- **WHAT TO DO**: Return the lines of every entry below word for word, leaving the pictures out.

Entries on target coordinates
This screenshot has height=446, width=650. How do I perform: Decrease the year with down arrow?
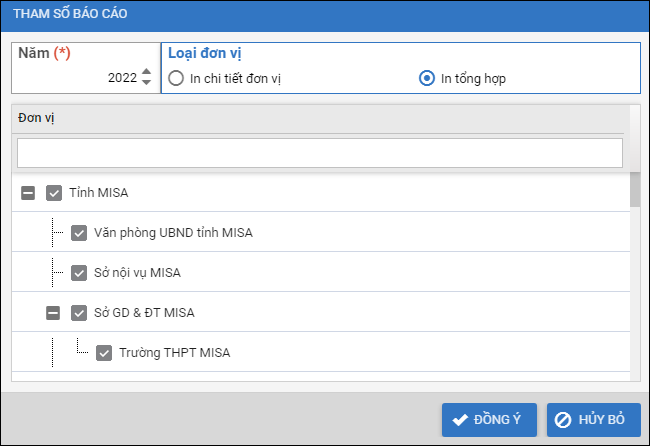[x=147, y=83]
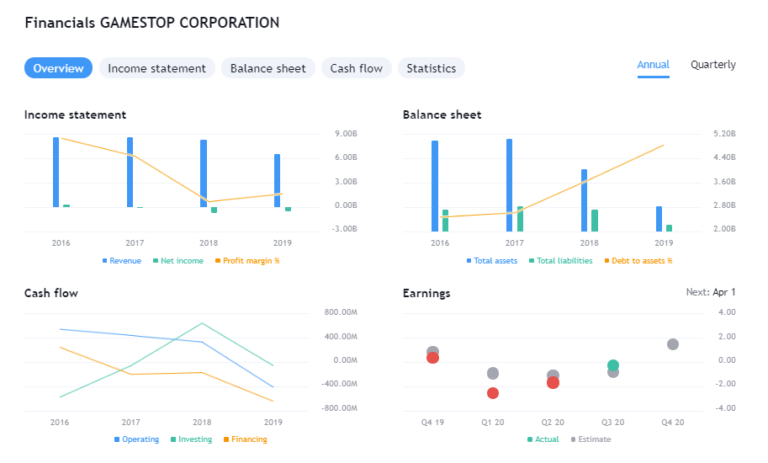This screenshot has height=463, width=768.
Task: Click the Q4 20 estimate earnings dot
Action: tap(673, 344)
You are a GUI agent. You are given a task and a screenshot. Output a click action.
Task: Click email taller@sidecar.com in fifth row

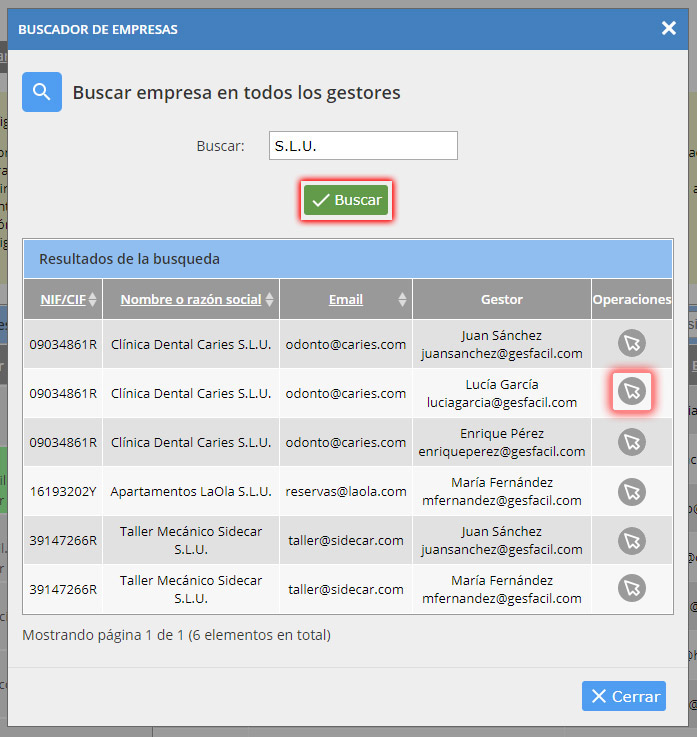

- **EXERCISE RESULT**:
This screenshot has height=446, width=650. How do I perform: Decrease the year with down arrow?
[x=147, y=83]
This screenshot has height=463, width=768.
Task: Click the Q4 20 estimate earnings dot
Action: tap(673, 344)
You are a GUI agent. You are given a task and a screenshot. Output a click action.
Task: Click email taller@sidecar.com in fifth row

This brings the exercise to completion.